# Guppies for Sale



## Astro277 (Jul 18, 2010)

I have about 6-9 of my half black guppies for sale from my awesome half black breeder female.(Lost the male shortly after recieving them.)
These are about 3 almost 4 months old. On a special blend of flakes I mix myself that helps them to grow out fast and have bright colors. Im selling them $3.00 a pair or $4.00 a trio. 

Colors range from light black to dark. Most are dark but some are still gaining the color. Females are not as black as the males but still are black.
(Extras maybe sent so please state if you do not have the room for any.)

** I have one Cull that if wanted will go to the first person I believe its a female but she appeared to have a bent spine at birth and after 2 months it disapeared but shes tiney and I expect will only get half the size of a regular guppy. I just dident have the heart to cull her after birth**









2 males up in front 2 females in back.








Male to the left females to the right.(thats the lightest I believe I have.









If anyone wants to hand pick their fish I can take individule pictures.
I should also have 2-3 of my Double Dark Blue Moscows in a few weeks ready to go.








male








These girlys are HUGE! Awesome breeders my favorite line by far!
Also I just added a new strain to my breeding tanks introducing Double Topaz So if your interested be looking for fry in 2 months max.

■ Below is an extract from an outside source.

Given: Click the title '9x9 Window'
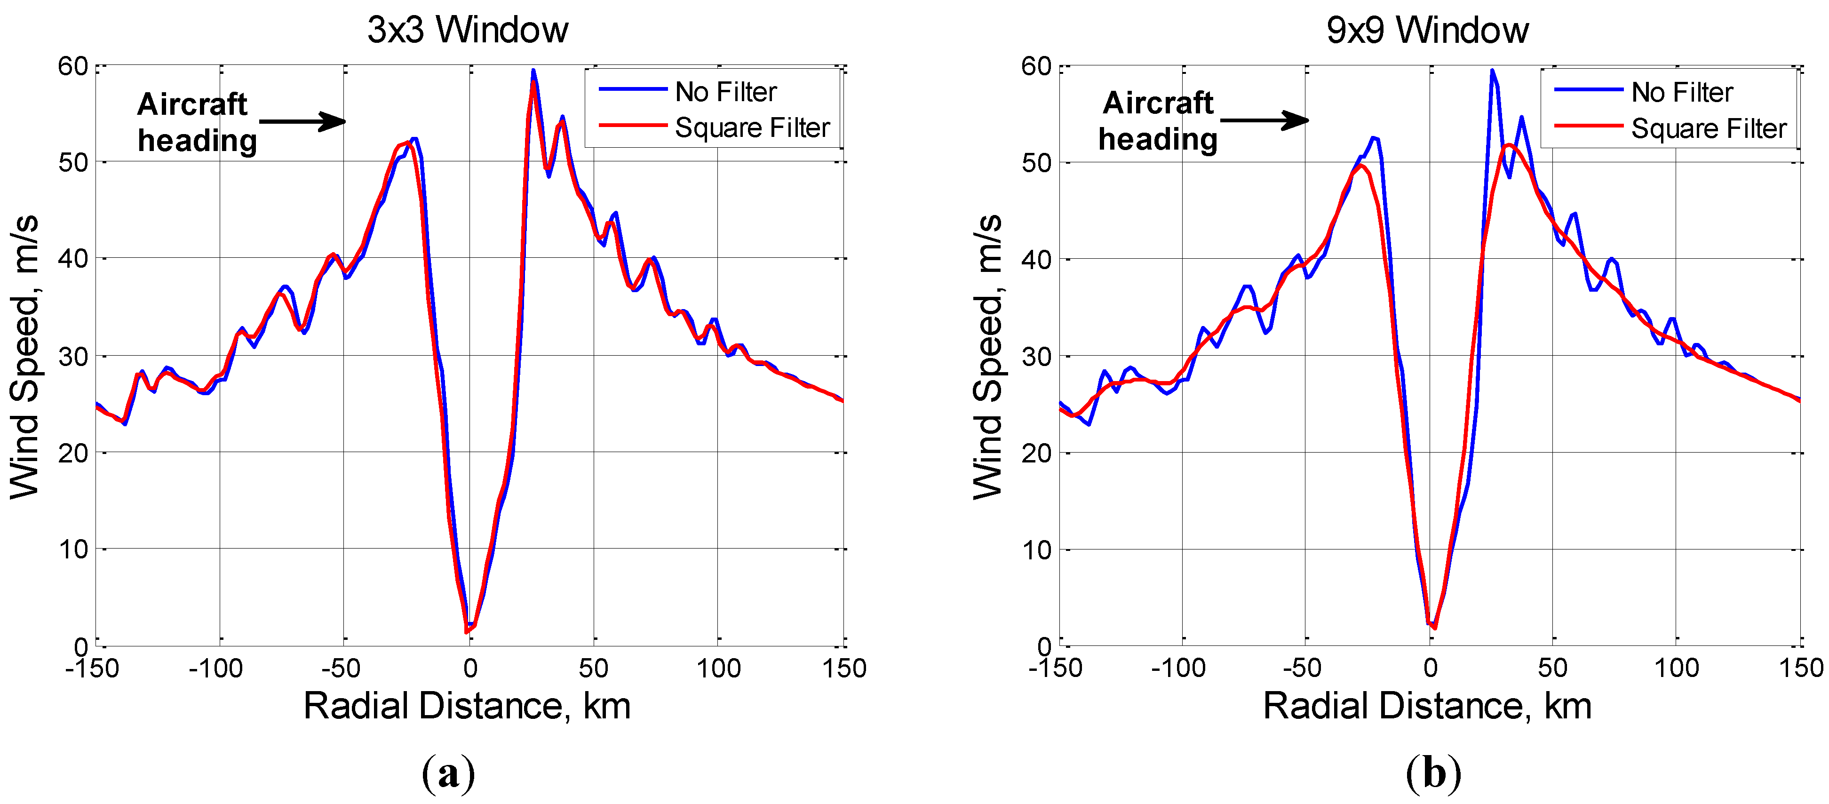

Lastly My Albino Orange Flame.(Fry expected to be ready in 2 months as well.)
















Pictures do not do them justice. There much brighter then the pictures show.

Shipping will be priority via USPS for costs of shipping to me. Guarntee only if the weather is above 60 degrees and I recieve clear pictures of the DOA fish. No refunds then but I will replace the fish, you pay shipping.If i have no more of that strain I may make you an offer with another strain or you can wait until they produce more of that strain.
I do not ship priority when the weather is below 40 in your area. I will be checking, I do care for my fish and will not risk their safty if I feel they would not make it. Please include Blue in the title of your post or pm so I know you did read the important parts.

**I may take a waiting list up and pm people when certin strains are ready if anyone is interested.
Members here get discounts


----------



## Ma xiong (Oct 11, 2010)

those are some nice looking guppies
hav u posted a thread before wen u got the parents of the half blacks


----------



## BlakbirdxGyarados (Feb 10, 2011)

I love albino guppies... I'll keep watching for those fry... will probably ask for an individual male from that strain.


----------



## crowntail lover (Apr 25, 2009)

Pmed you


----------



## Astro277 (Jul 18, 2010)

Yes I did post about the parents and her having the fry shortly after she had them.

Thanks for the compliments I put a lot of time and effort into my fish and im very happy its showing.

UPDATE: just found 3 albino fry. in the tank so in about 3 maybe 4 more weeks they will be ready to go as well.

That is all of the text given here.